▶ _Records for the task_

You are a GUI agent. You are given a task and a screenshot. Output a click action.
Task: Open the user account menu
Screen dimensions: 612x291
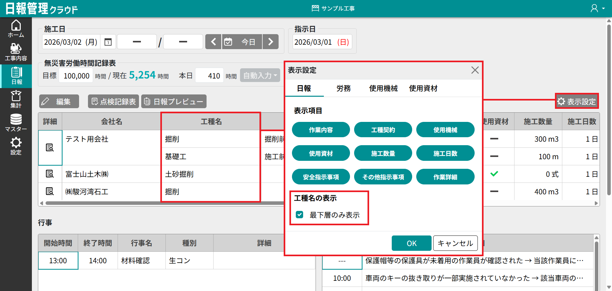pos(597,8)
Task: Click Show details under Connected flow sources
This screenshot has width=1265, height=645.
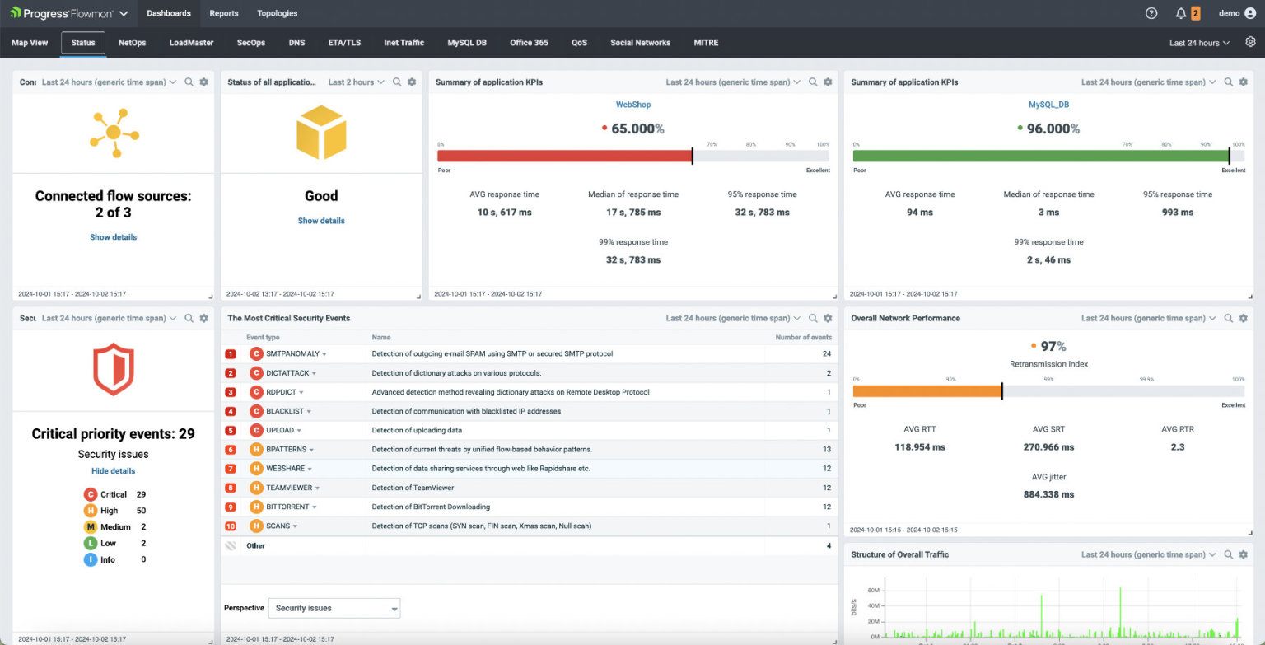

▶ _Work instructions_
Check the listing for the word "screenshot". Show each line that has it.

▶ _Answer for this exercise_
You are a GUI agent. You are given a task and a screenshot. Output a click action.
This screenshot has width=1265, height=645.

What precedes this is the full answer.